AT&T and TerreStar Networks today announced the TerreStar Genus, a smartphone that can use a satellite network when wireless networks are unavailable.
The companies called the device unique for its dual-mode cellular/satellite capability, with a single phone number serving both networks. It will ship in the first quarter of 2010, although the exact price has not been determined, said Chris Hill, vice president of mobility product management for AT&T business solutions.
Both companies believe it will be valuable for emergency responders who might need access at an accident scene where cellular wireless service is disrupted. In order to reach the satellite network, a clear line of site is required.
With data capabilities, including MMS, utility crews could receive schematic drawings of pipelines or electrical lines to show a trouble spot; the user can view the images on the device's 2.6-inch diagonal touchscreen.
In addition to emergency responders, mariners and even adventure seekers taking outdoor treks or mountain climbs could find it useful, Hill said.

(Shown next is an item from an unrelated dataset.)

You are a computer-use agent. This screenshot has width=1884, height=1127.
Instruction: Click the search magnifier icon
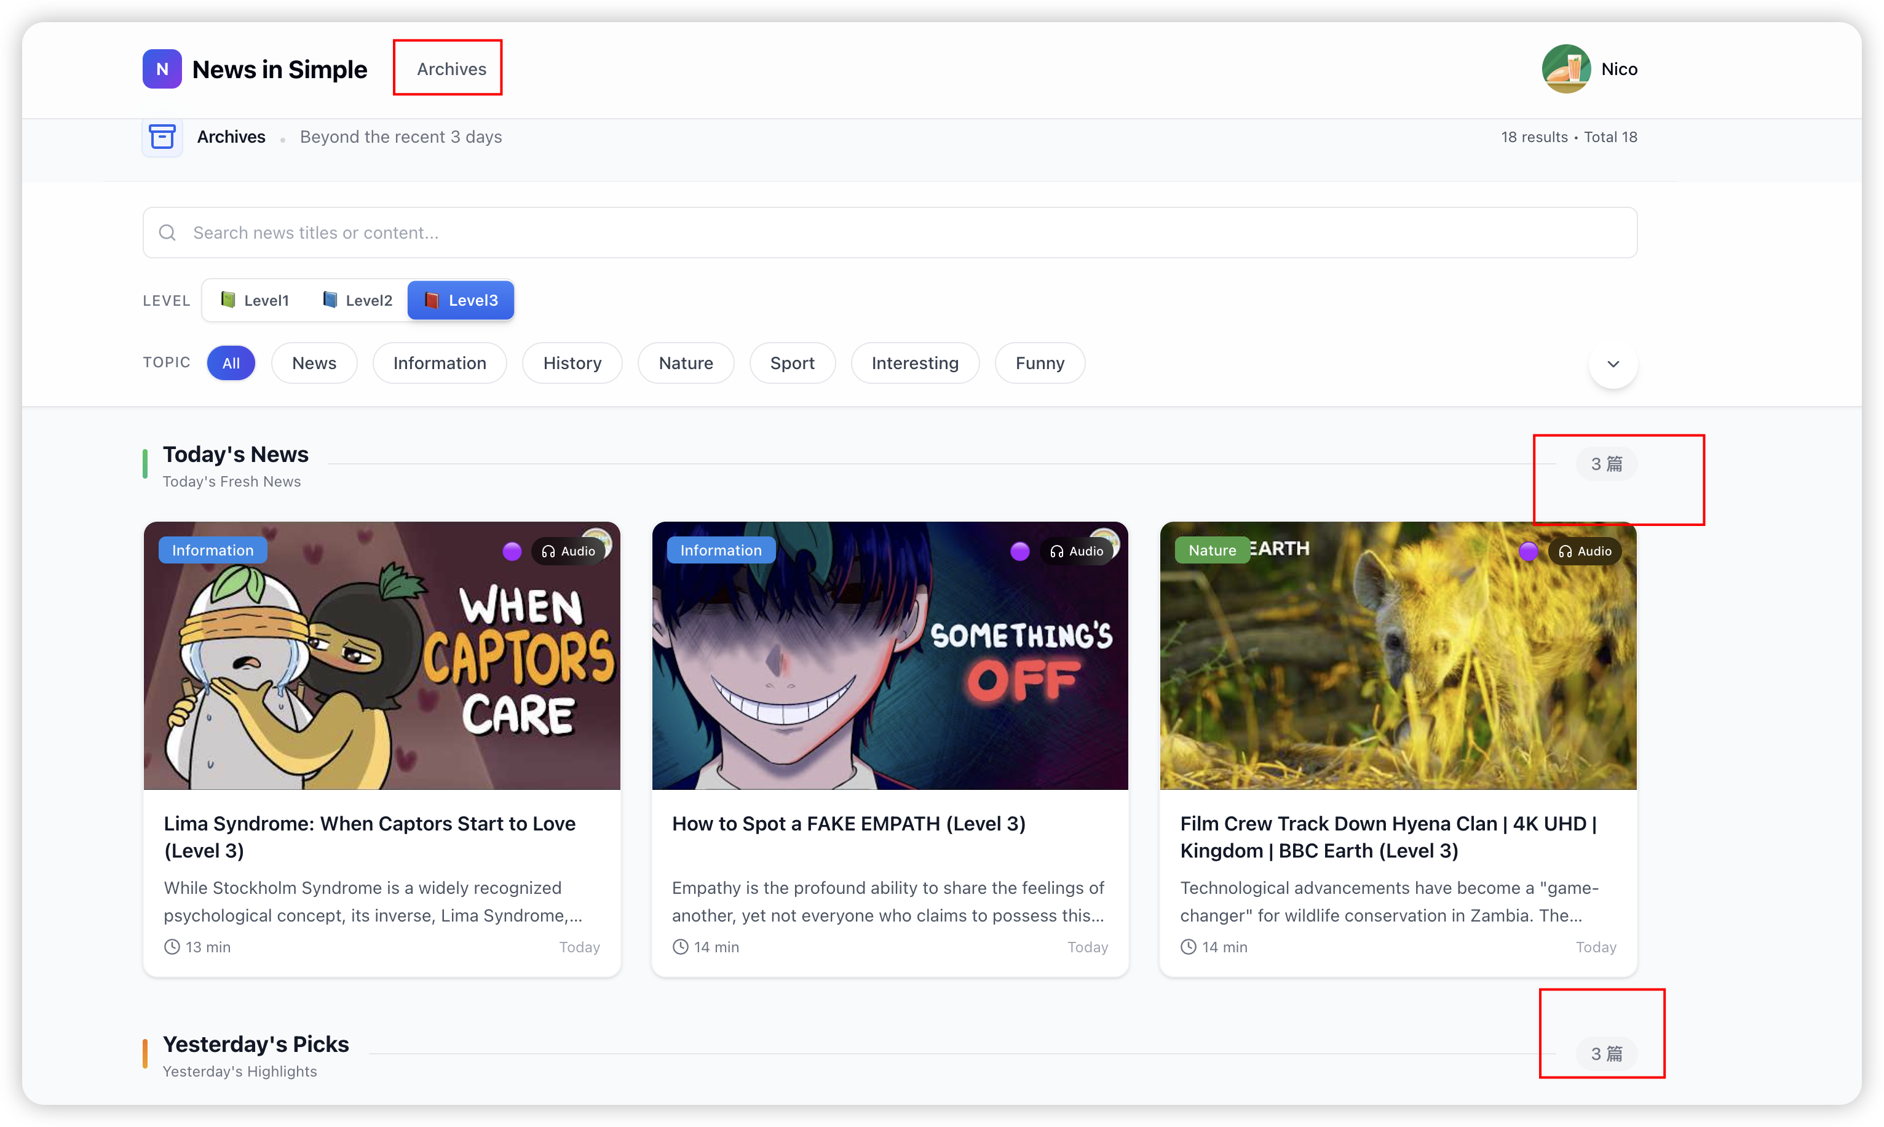click(x=167, y=232)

Daniel Longfield, an analyst at Frost & Sullivan, predicted that government agencies would be interested in the Genus for first-responder situations. He said the pairing of a satellite network with a terrestrial cellular network carrier is unique and will help the product's adoption.
Thuraya Telecommunications in Dubai makes a dual-mode satellite/cellular smartphone, called the Thuraya SG-2520, but it is not promoted by a specific US cellular carrier, which limits its sales potential, Longfield said. It also could cost nearly twice the price of the Genus, depending on where it is bought, he said.

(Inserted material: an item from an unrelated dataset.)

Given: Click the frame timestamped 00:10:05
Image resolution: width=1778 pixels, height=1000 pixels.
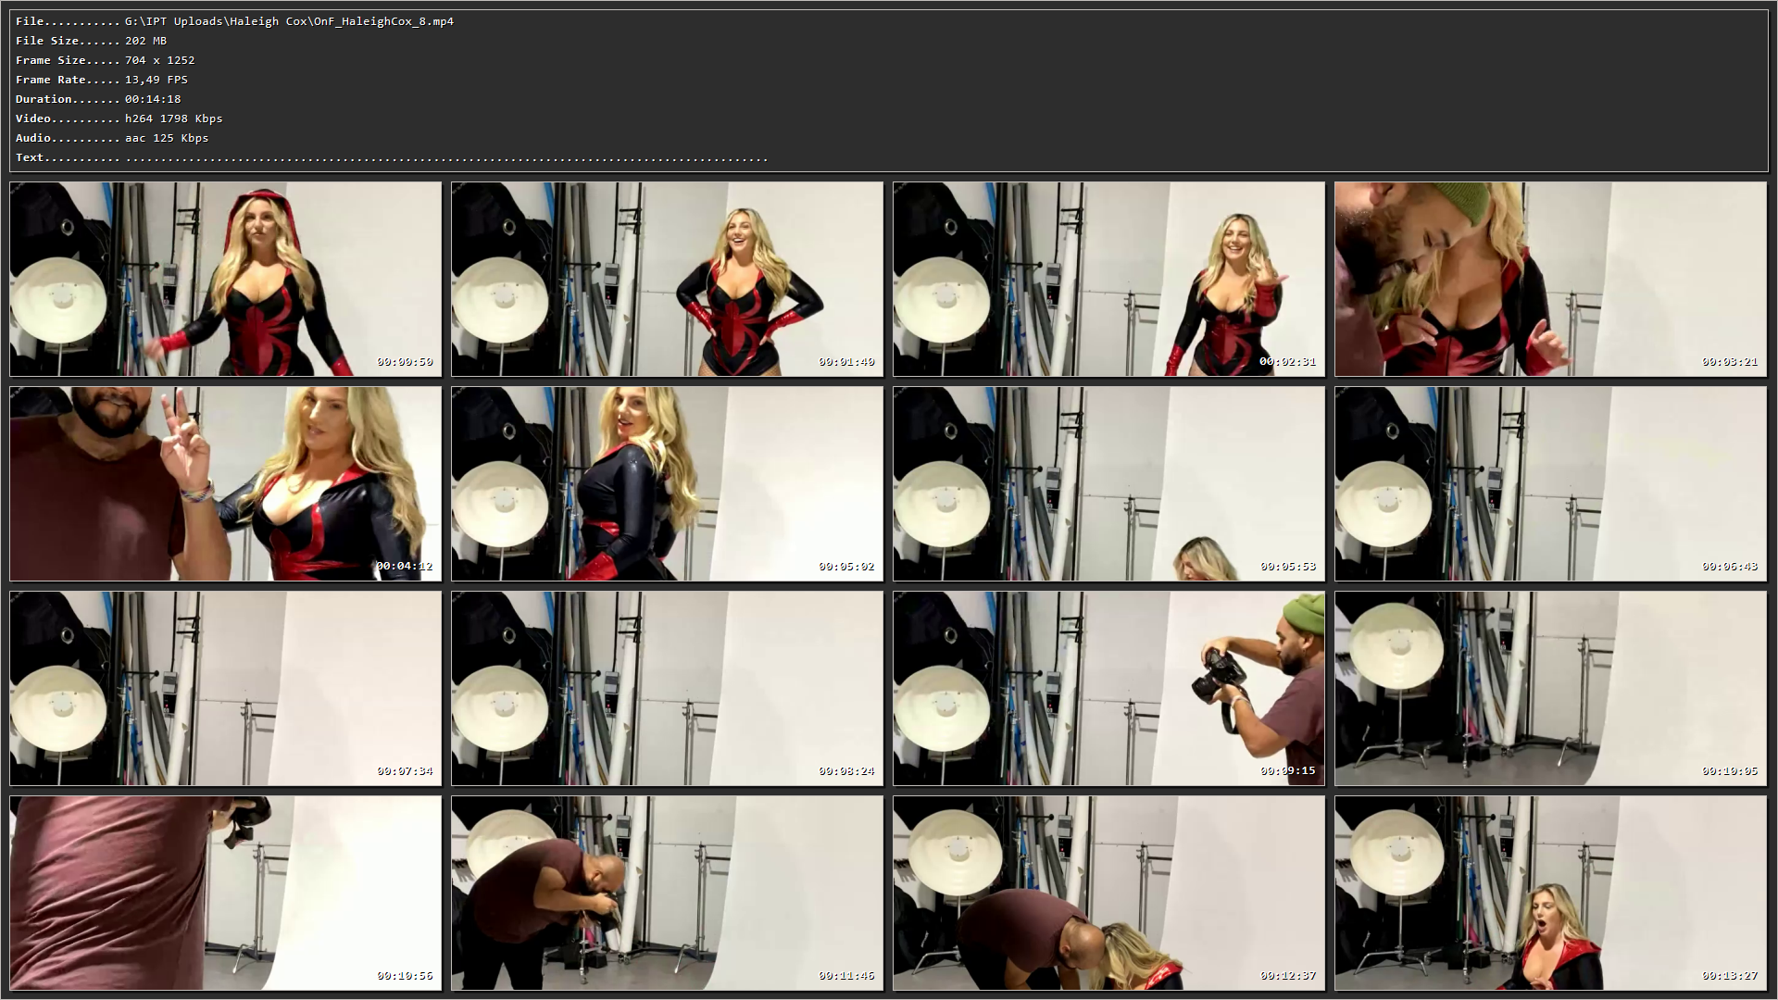Looking at the screenshot, I should pos(1550,688).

Genus users will need to choose from existing business voice and data plans for monthly cellular service from AT&T. Satellite service will cost extra, at $25 (£18) a month per device, with additional charges for voice calls. Terrestar President Jeffrey Epstein said those satellite rates are up to 50% below existing voice and data rates for dozens of satellite phones on the market.
Satellite connections will be made to the Terrestar-1 satellite launched in July into geosynchronous orbit 22,000 miles above North America, Epstein said.
The Terrestar Genus is not exclusively tied to AT&T, and Epstein said it could work eventually with other cellular standards than AT&T's High Speed Packet Access and GSM networks.
The Genus runs Windows Mobile 6.5 Professional, which is not officially released yet; Epstein called Windows Mobile a "very viable platform," especially for government users who like Windows Mobile for its security features. "For me, security was one of the crucial points for using Win Mobile," Epstein said.
Some have criticized Windows Mobile and wonder whether Microsoft will support the operating system beyond a Windows Mobile 7 release in 2010. Even Microsoft CEO Steve Ballmer recently told investors that he wished Windows Mobile were doing better, and that he had reorganised the Windows Mobile team to bring about improvements.
Hill said AT&T still has a full line of mobile devices running on Windows Mobile and expects it to remain "very viable" for 18 months for the carrier's needs. But he wasn't sure what might happen after that. "As we look at 2011 and beyond Windows 7, it will be interesting to see how Windows Mobile evolves."
The Genus is smaller than previous satellite phones, and does not require an external antenna as many satellite phones do. It includes a 2.6-inch touchscreen with a full QWERTY keyboard below the screen. Bluetooth, Wi-Fi and GPS are supported. A microSD card slot will support a card with up to 16 GB and the device has a 3-megapixel camera. Microsoft Office Mobile software applications are provided.
The device is 4.7 inches by 2.5 inches, and is 0.8 inches thick. TerreStar did not say how much the Genus weighs in its spec sheet for the device.